Mechanisms of reduced contractility in an animal model of hypertensive heart failure

1. Alterations in intracellular Ca²⁺ homeostasis have frequently been implicated as underlying the contractile dysfunction of failing hearts. Contraction in cardiac muscle is due to a balance between sarcolemmal (SL) and sarcoplasmic reticulum (SR) Ca²⁺ transport, which has been studied in single cells and small tissue samples. However, many studies have not used physiological temperatures and pacing rates, and this could be problematic given different temperature dependencies and kinetics for transport processes. 2. Spontaneously‐hypertensive rats (SHR) and their age‐matched Wistar Kyoto controls (WKY) provide an animal model of hypertensive failure with many features in common to heart failure in humans. Steady‐state measurements of Ca²⁺ and force showed that peak stress was reduced in trabeculae from failing SHR hearts in comparison to WKY, although the Ca²⁺ transients were bigger and decayed more slowly. 3. Dynamic Ca²⁺ cycling was investigated by determining the recirculation fraction (RF) of activator Ca²⁺ through the SR between beats during recovery from experimental protocols that potentiated twitch force. No difference in RF between rat strains was found, although the RF was dependent on the potentiation protocol used. 4. Superfusion with 10 mmol/L caffeine and 0 mmol/L [Ca²⁺]_o was used to measure SL Ca²⁺ extrusion.
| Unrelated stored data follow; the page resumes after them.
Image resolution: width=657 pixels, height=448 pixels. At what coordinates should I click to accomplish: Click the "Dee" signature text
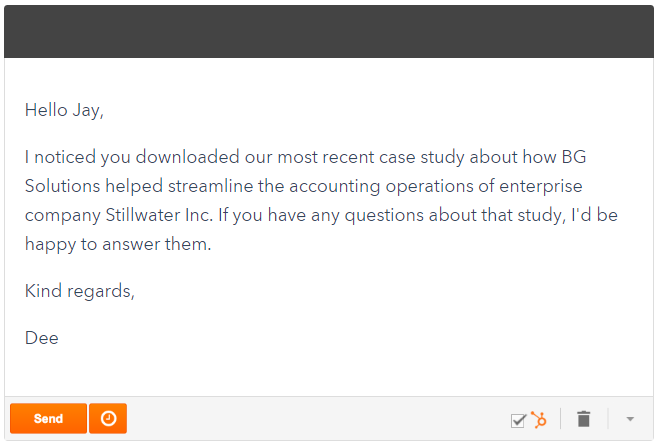(42, 338)
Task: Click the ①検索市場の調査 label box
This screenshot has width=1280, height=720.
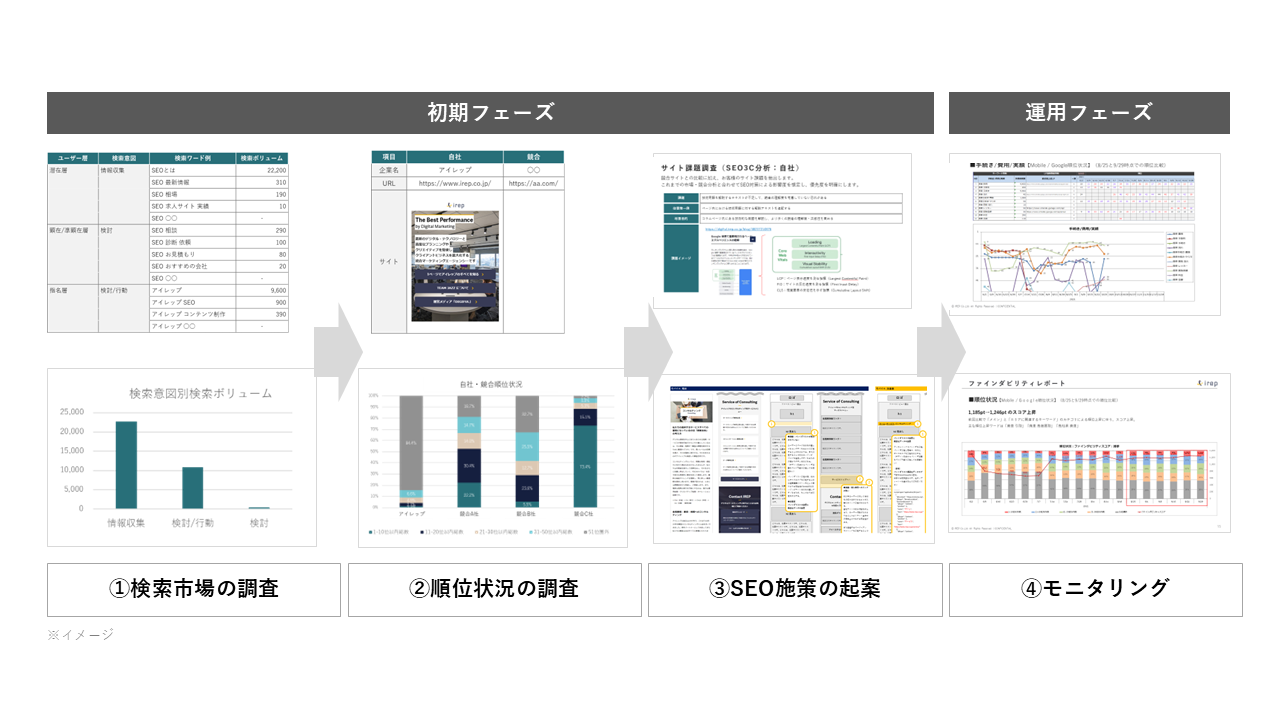Action: 194,589
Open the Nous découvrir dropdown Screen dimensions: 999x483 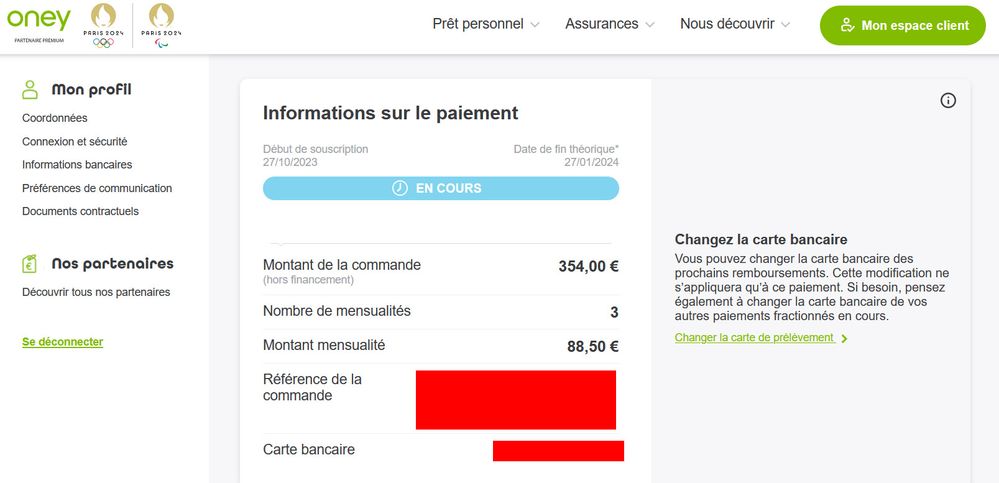coord(735,24)
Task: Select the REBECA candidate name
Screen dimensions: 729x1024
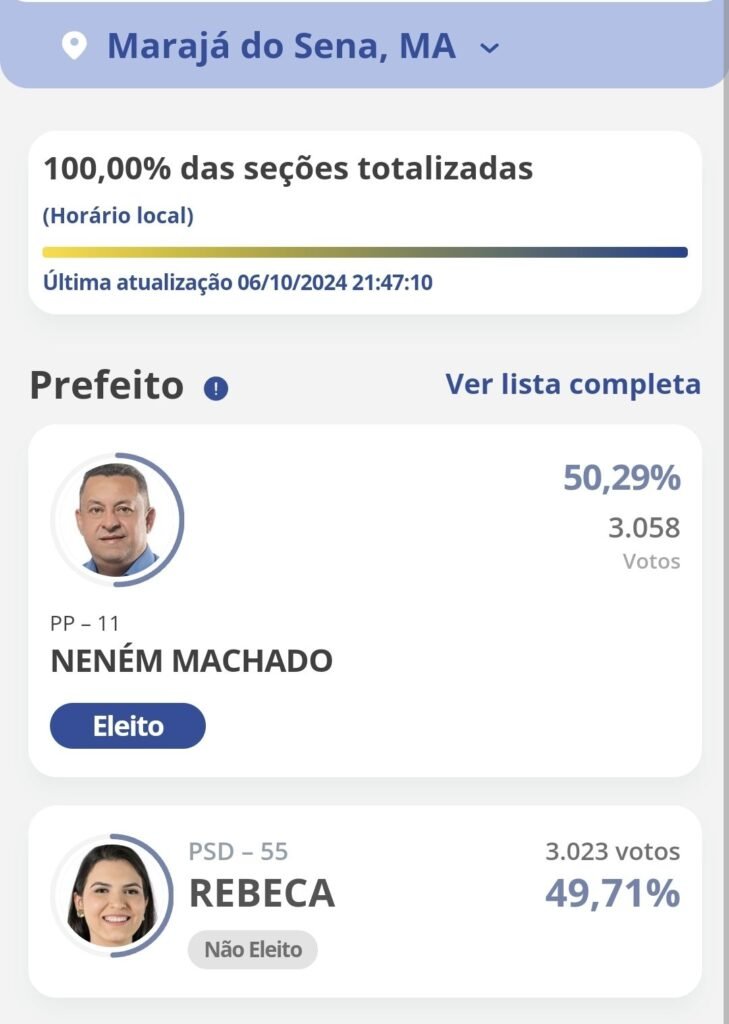Action: click(262, 894)
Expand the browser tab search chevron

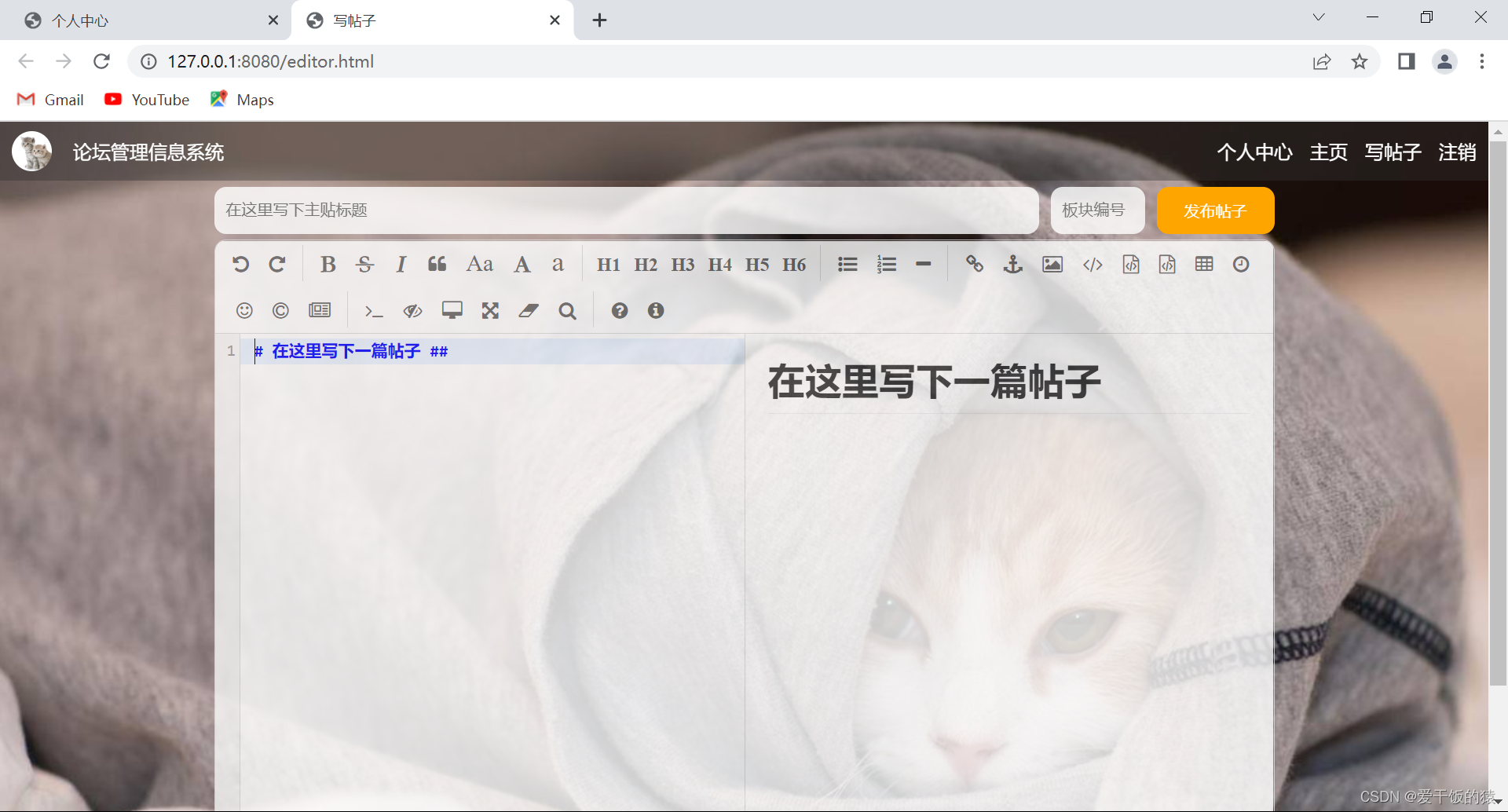1319,18
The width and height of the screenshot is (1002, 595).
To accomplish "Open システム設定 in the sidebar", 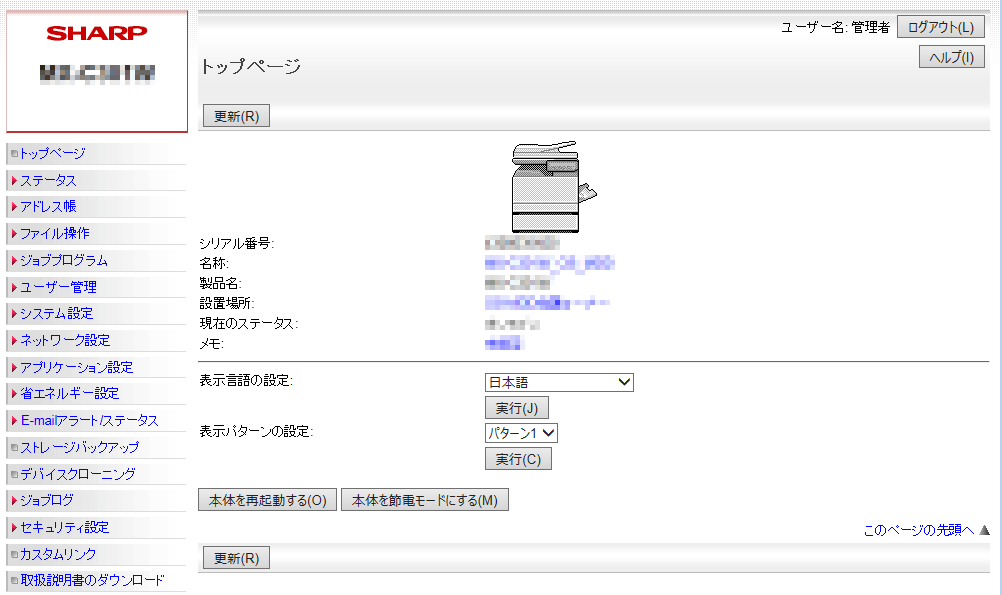I will 56,314.
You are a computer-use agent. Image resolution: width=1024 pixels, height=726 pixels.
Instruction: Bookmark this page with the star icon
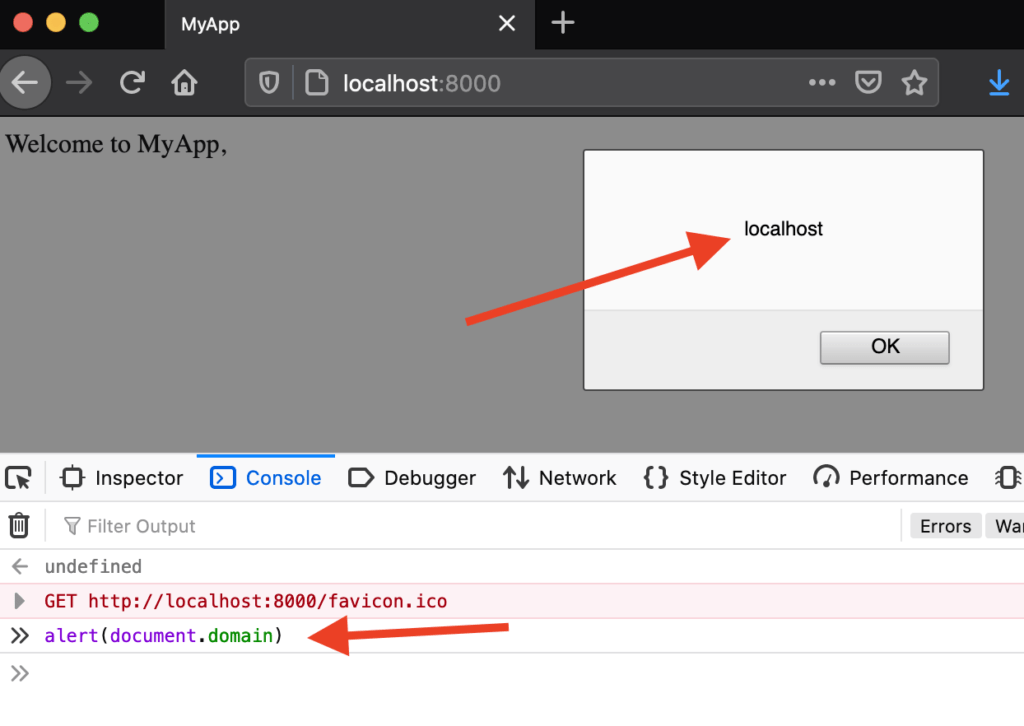point(914,83)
The caffeine‐induced [Ca²⁺]_i transient decayed more slowly in SHR trabeculae, suggesting that SL Ca²⁺ extrusion was slower in SHR. 5. An ultrastructural immunohistochemical analysis of left ventricular free wall sections using confocal microscopy showed that t‐tubule organization was disrupted in myocytes from SHR, with reduced labelling of the SR Ca²⁺‐ATPase and Na⁺–Ca²⁺ exchanger in comparison to WKY, with the latter possibly related to a lower fraction of t‐tubules per unit cell volume. 6. We suggest that although Ca²⁺ transport is altered in the progression to heart failure, force development is not limited by the amplitude of the Ca²⁺ transient. Despite slower SR Ca²⁺ transport, the recirculation fraction and dynamic response to a change of inotropic state minimally altered changes in the SHR model because there was a similar slowing in Ca²⁺ extrusion across the surface membrane.